Archery – using a bow and arrow to fire at various kinds of target – has been used in battle, for hunting and for sport. In 2013 there were four different forms of archery practised in New Zealand.
In a ‘postal shoot’, competitors are distributed across the country or internationally. Their results are posted to the adjudicator, who then announces the winner. Archery and shooting both use postal shoots.
Two national associations, Archery New Zealand and the Field Archery Association, represent 36 and nine clubs respectively. A 2007–8 survey found that less than 1% of New Zealanders had practised archery in the previous year.
Neroli Fairhall raised the profile of archery when she won a gold medal at the 1982 Commonwealth Games and went on to compete at the 1984 Olympics. Fairhall, who was the first paraplegic athlete to ever compete in the Olympics, also took part in the Paralympic Games in 1980 (where she won a gold medal and set world, Paralympic and New Zealand records), 1988 and 2000.

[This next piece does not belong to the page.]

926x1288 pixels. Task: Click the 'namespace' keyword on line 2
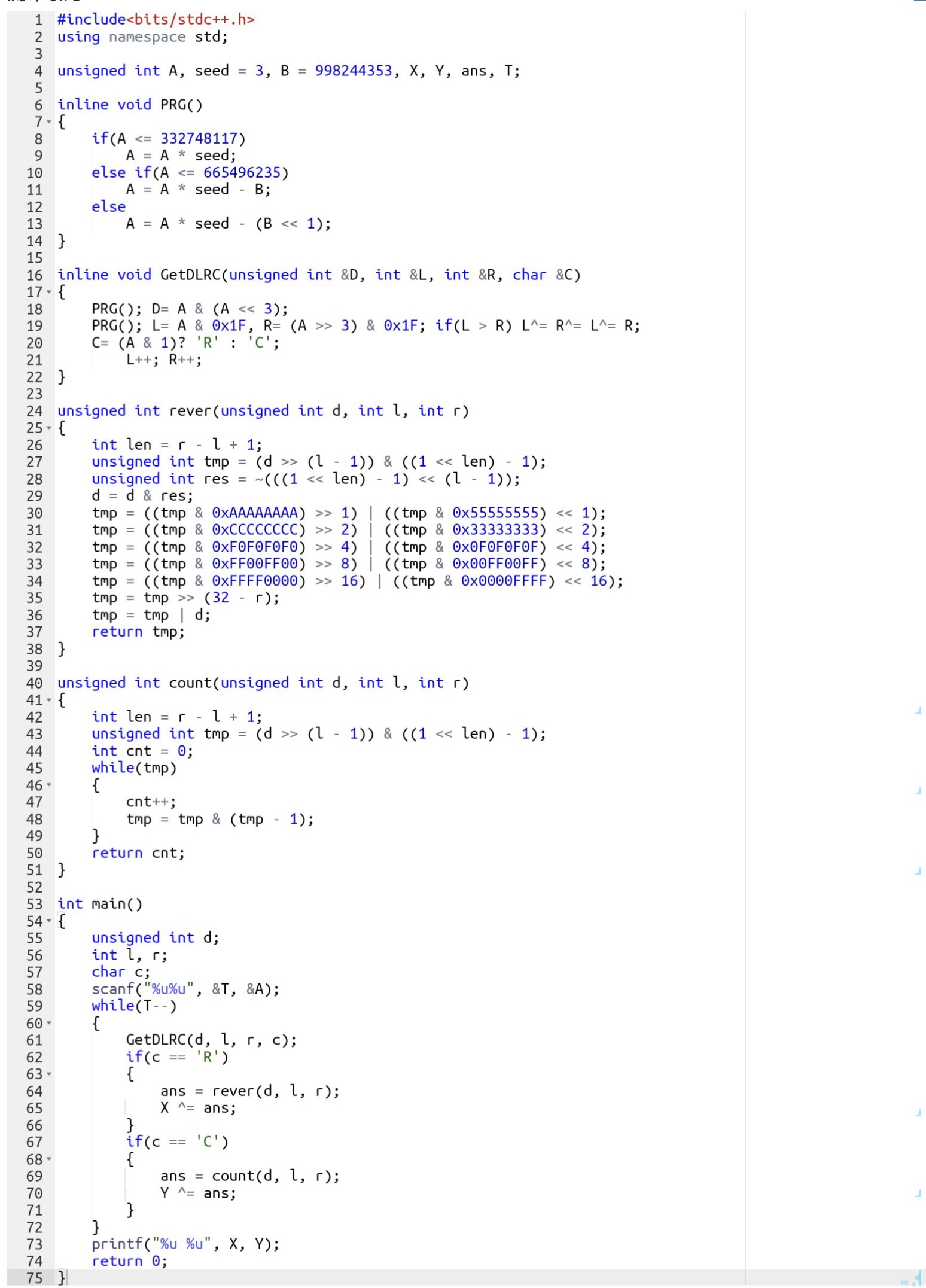[x=147, y=37]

In 1957 Jim Burton featured in Ripley’s believe it or not! after scoring 238 bullseyes with 238 shots. Burton was exceptional. After taking up archery during the Second World War, when a scarcity of ammunition limited rifle shooting, he won 11 international archery titles and 30 New Zealand titles, becoming known as the world’s greatest short-range archer.

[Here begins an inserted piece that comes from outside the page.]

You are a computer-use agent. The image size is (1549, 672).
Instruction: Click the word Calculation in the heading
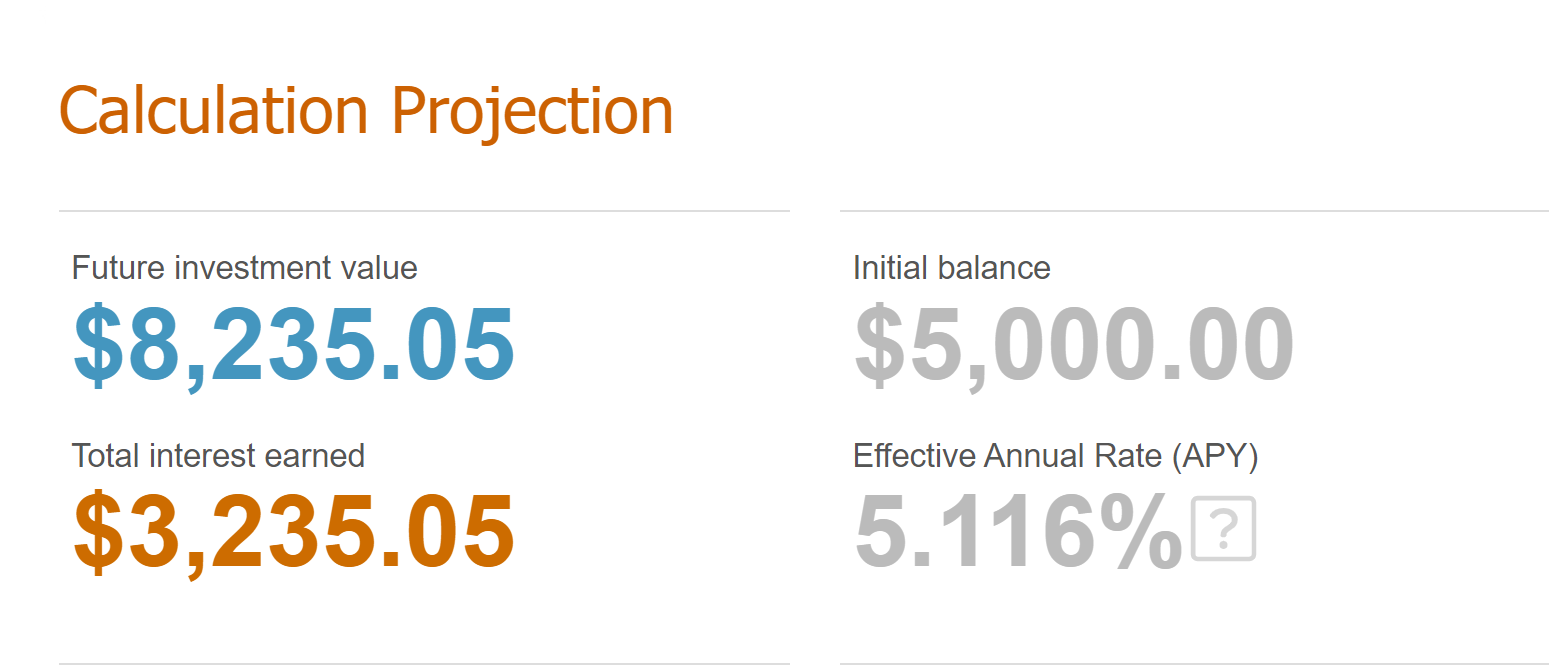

At the 2011 World Bowhunter Tournament, 12 of New Zealand’s 21-strong team came home with medals. In 2012 New Zealanders won three gold medals and one silver medal at the World Field Archery Championship in Argentina.
The first archery clubs were formed in the 1870s, with the New Zealand Archery Association set up in 1943. The first national championships were held the following year, and have been run annually since then. The championships have been both tournament and postal shoots. Bowhunting was formally organised in 1945, when the Auckland Archery Club set up a field section. The New Zealand Bowhunters Society was set up in 1955.
Fencing – fighting with swords – is a minority sport in New Zealand. In 2012 there were 21 clubs affiliated with Fencing New Zealand, the sport’s national association. Although a 2007–8 survey found that fewer than 1% of New Zealanders had participated in fencing in the previous year, the sport remained well known. The long history of swords as a weapon of war and their later association with aristocracy and duelling, combined with swords and sword fights in films and television, gave the sport an aura of dangerous glamour.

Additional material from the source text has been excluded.